Yeah yeah yeah rub it in our nosies! That is awesome! Way to go Ian, we need you sown her in Houston. By the way I thought the 4 X 60 was going to be a regular size?


----------



## Sam Leccia

those are 4X64.....i'm tellin u...a 64 looks like a 60 in a nub.


----------



## Deuce Da Masta

tx_tuff said:


> Yeah yeah yeah rub it in our nosies!


That was the plan! HAHAHA.


----------



## Deuce Da Masta

Sam Leccia said:


> those are 4X64.....i'm tellin u...a 64 looks like a 60 in a nub.


We were all trying to figure that, all i knew is it was short and fat (yeah yeah get your laughs)


----------



## GreySmoke

Jealousy is a sin...guess I'm headed to a fiery place........:dribble::dribble:


----------



## Mtmouse

Yes that's right.........:redface:

I had the Connecticut and I $hit you not, that thing was creamy smooth. When the official release happens I will be rushing to get a box or three.

These cigars are amazing and yes the construction was perfect. That is a photo of my 'nubbed' Nub standing on it's ash.

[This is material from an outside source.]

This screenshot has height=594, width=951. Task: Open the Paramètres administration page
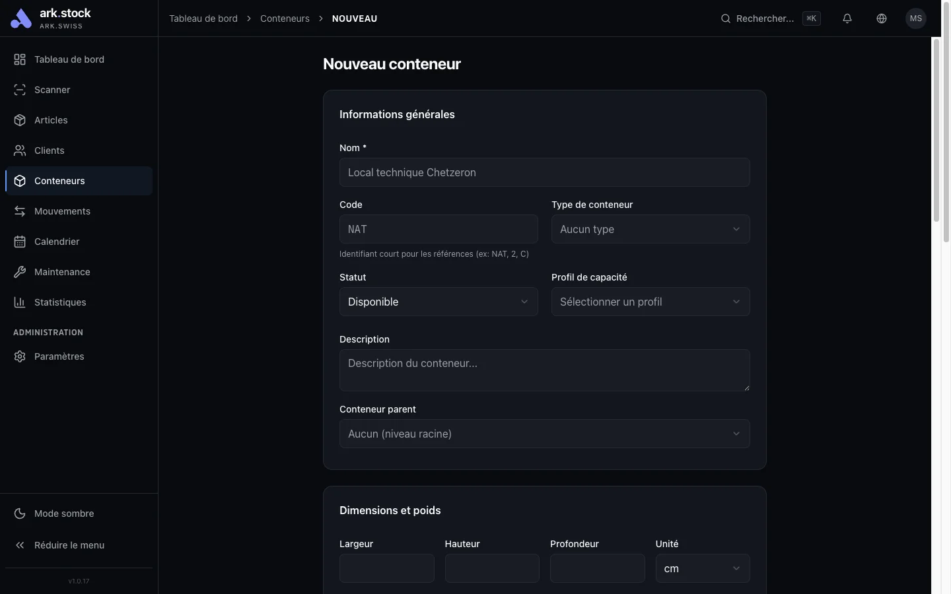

Sam you have got an amazing cigar.


----------



## Mtmouse

Sam Leccia said:


> those are 4X64.....i'm tellin u...a 64 looks like a 60 in a nub.


The nub stub.:lol:

Sorry guys I had to get that out there before someone stole it......:lol:


----------



## JLDUDE12345-cl

Very Nice ASHHH!!!
:wazzapp:


----------



## jitzy

wow they look freakin sweet I cant wait to try them


----------



## BengalMan-cl

Thanks for the review guys, I'm glad you all enjoyed them. Sam has a winner on his hands and it's an honer to be able to represent such amazing brands as Oliva and now Nub. 

Despite all the begging and pleading from Patrick, Rob, and Tim, I couldn't have had a better group of guys to give these to. I hope you all enjoyed them!

Ian


----------



## Deuce Da Masta

I have to add, these cigars are very pleasing to the eyes. The wrapper on mine (Habano) was beautiful.


----------



## jitzy

great job on sharing the nub Ian


----------



## koolhandk

Oh man I am so jealous...ok ok so who wants to sell their other one to the highest bidder....cmon any takers?


----------



## Mtmouse

koolhandk said:


> Oh man I am so jealous...ok ok so who wants to sell their other one to the highest bidder....cmon any takers?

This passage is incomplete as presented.